══ Exercise inputs

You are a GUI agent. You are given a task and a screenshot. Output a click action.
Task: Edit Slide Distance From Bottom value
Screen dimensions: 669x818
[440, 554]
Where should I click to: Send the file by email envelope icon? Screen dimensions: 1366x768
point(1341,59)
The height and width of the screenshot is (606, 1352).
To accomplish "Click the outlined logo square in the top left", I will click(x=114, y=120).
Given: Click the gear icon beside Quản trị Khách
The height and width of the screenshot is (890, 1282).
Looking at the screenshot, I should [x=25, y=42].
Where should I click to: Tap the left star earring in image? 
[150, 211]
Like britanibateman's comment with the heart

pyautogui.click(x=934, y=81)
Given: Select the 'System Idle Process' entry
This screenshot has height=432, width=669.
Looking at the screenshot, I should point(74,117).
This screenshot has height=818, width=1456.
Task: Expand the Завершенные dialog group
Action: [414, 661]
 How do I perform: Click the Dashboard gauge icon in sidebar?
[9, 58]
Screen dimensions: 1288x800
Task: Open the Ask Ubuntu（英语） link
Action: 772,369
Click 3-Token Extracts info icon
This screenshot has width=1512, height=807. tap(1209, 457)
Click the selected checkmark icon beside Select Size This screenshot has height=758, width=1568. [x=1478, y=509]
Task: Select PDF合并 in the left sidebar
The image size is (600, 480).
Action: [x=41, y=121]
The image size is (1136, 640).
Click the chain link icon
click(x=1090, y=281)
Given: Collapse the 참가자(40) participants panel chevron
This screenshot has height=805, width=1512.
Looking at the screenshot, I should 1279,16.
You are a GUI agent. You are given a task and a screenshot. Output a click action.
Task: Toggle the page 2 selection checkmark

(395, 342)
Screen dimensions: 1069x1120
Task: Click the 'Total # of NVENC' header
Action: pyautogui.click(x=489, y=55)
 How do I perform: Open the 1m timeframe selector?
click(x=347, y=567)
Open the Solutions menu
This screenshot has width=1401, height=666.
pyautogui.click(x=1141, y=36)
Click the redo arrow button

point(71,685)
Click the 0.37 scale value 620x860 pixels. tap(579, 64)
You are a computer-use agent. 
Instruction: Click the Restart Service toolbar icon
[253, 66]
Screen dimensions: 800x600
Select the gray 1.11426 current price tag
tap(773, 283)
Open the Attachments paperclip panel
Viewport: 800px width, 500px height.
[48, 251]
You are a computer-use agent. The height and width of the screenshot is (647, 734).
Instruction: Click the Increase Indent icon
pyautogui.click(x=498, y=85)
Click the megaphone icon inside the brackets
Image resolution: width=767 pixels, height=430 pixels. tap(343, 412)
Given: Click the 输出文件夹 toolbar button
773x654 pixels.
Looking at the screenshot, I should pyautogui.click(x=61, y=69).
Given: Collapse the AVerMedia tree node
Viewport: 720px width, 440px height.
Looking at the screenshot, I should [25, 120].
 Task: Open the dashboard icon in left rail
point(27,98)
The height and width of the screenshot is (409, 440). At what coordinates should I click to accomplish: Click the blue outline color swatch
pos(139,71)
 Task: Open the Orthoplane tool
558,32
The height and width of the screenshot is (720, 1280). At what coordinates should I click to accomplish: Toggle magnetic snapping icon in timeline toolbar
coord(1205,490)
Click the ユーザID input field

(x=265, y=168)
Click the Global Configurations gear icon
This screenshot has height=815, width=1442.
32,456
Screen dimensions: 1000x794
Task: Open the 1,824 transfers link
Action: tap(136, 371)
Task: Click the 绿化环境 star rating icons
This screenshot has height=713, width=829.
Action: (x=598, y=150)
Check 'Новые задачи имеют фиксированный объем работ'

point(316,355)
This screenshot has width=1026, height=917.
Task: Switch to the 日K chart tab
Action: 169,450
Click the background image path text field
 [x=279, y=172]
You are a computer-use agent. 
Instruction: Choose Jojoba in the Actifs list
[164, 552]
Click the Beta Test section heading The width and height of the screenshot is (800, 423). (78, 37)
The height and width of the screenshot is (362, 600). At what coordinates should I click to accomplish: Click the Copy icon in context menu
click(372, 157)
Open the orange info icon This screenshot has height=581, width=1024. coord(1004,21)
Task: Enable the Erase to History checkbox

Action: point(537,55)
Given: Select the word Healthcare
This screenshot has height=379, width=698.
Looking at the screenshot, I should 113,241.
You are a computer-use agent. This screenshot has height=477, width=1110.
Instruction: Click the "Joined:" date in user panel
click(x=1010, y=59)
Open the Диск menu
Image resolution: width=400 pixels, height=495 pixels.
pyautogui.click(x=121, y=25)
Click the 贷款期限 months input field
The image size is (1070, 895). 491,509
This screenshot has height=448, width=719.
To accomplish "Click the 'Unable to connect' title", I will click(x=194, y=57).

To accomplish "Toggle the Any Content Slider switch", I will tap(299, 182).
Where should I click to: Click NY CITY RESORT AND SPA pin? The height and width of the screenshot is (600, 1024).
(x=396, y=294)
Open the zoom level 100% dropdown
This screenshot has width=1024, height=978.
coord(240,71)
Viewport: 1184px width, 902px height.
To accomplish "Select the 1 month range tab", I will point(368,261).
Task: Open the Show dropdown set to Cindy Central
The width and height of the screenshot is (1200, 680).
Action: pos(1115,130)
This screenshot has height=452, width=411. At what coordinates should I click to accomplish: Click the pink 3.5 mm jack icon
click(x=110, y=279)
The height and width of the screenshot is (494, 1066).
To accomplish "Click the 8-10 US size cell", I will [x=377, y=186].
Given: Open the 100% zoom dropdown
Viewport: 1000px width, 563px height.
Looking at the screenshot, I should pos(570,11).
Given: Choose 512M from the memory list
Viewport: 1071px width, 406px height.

════

▶ What you will do:
Emit, unaltered, the lines from the top of the listing down through the line that holds "Given: Select the 'System Idle Process' entry"; emit nothing else.

▶ Task result:
You are a GUI agent. You are given a task and a screenshot. Output a click action.
Task: Edit Slide Distance From Bottom value
Screen dimensions: 669x818
[440, 554]
Where should I click to: Send the file by email envelope icon? Screen dimensions: 1366x768
point(1341,59)
The height and width of the screenshot is (606, 1352).
To accomplish "Click the outlined logo square in the top left", I will click(x=114, y=120).
Given: Click the gear icon beside Quản trị Khách
The height and width of the screenshot is (890, 1282).
Looking at the screenshot, I should [x=25, y=42].
Where should I click to: Tap the left star earring in image? 
[150, 211]
Like britanibateman's comment with the heart

pyautogui.click(x=934, y=81)
Given: Select the 'System Idle Process' entry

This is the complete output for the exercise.